To Free A Lender-Owned Nation
The rich ruleth over the poor, and the borrower is servant to the lender.
III. The Treasury-Fed Coin-Swap Cover-Up
It depends upon what the meaning of the word "is" is.
[Bill Clinton testimony]
This is the third of four articles writing up a litigation I filed in federal court in San Francisco on December 28, 2011, against the U.S. Treasury. Johnson v. Department of the Treasury of the United States, et al. , case No. CV11 6684 (NJV).
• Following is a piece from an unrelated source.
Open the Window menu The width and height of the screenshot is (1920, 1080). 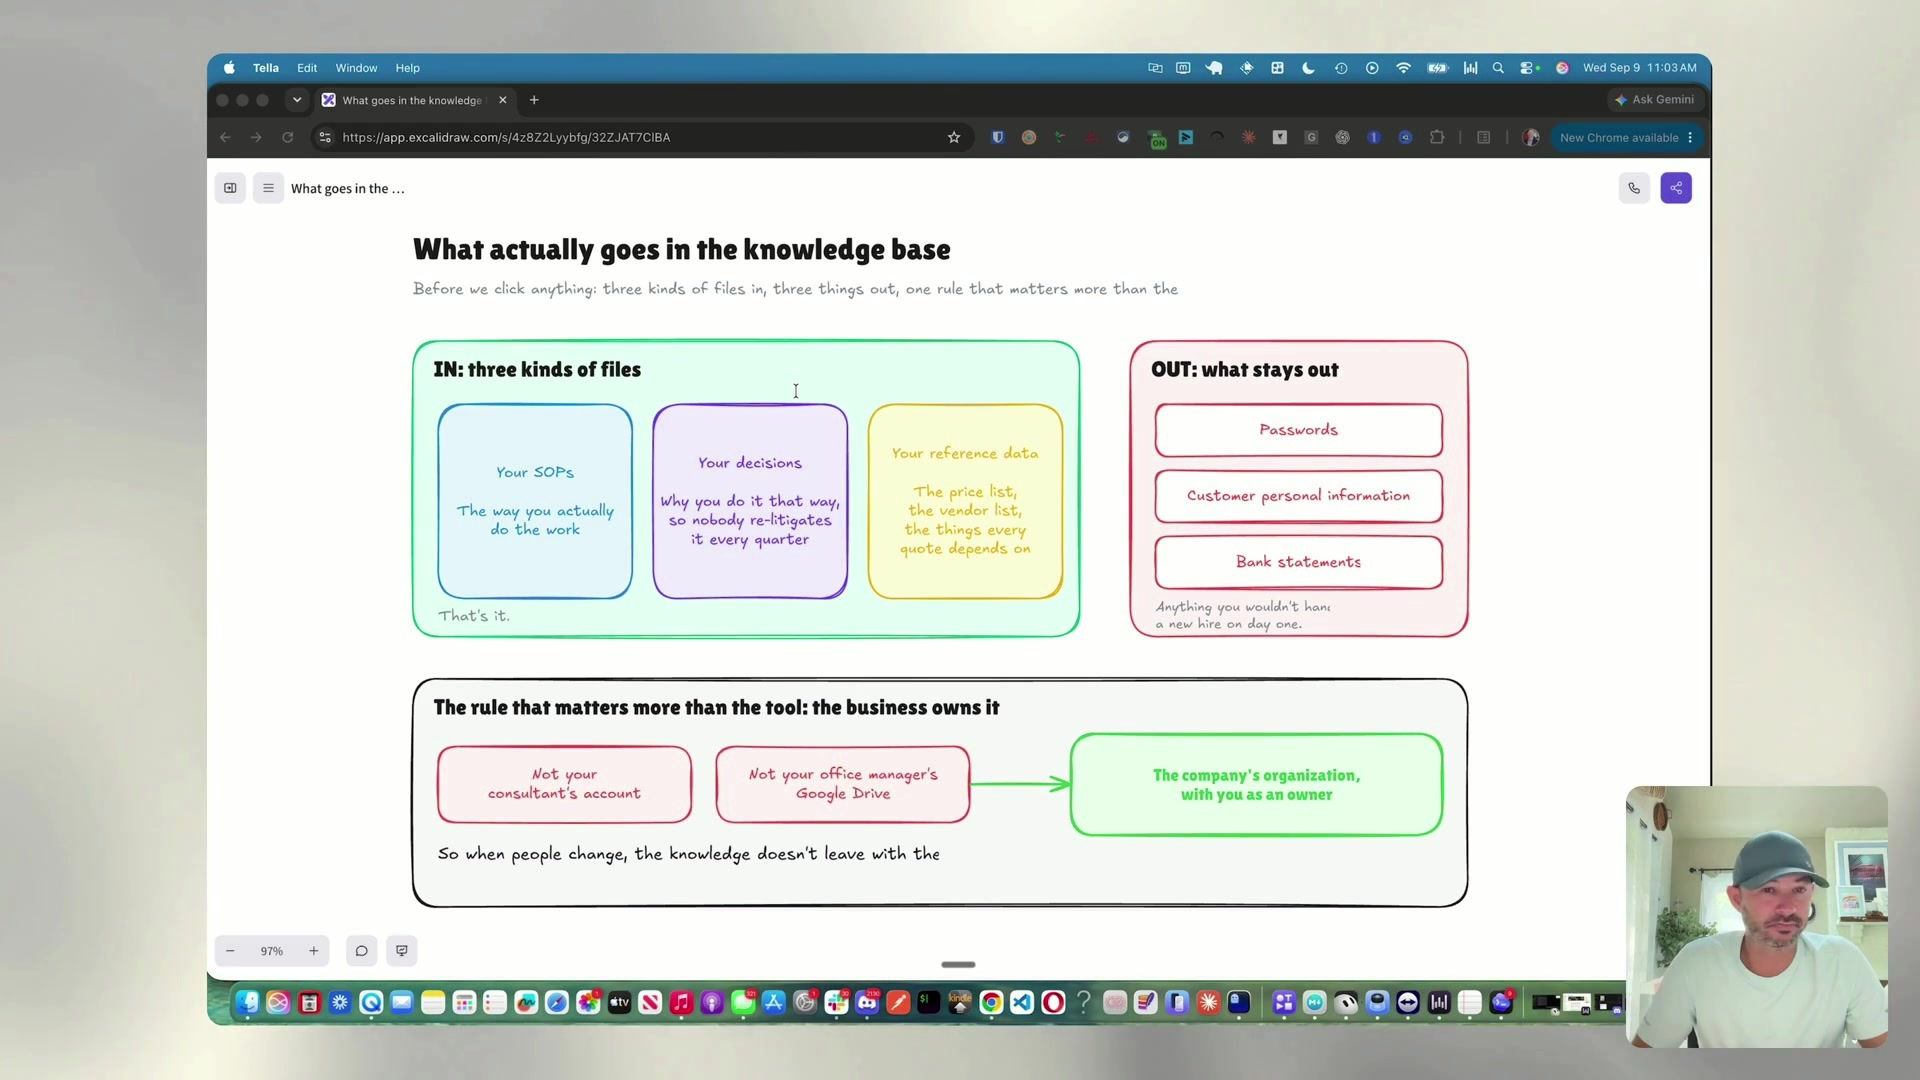point(356,68)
The suit alleges suppression of the great benefits that would accrue to the government, if United States notes were to replace Federal Reserve notes.
Part I introduces the issues.
Part II explains the scaffolding of facts and law that raises the issues.
Part III summarizes the "Treasury-Fed Coin-Swap Cover-Up," and uncovers the face-value fiat money tax.
Part IV uncovers the full interest relief, and concludes.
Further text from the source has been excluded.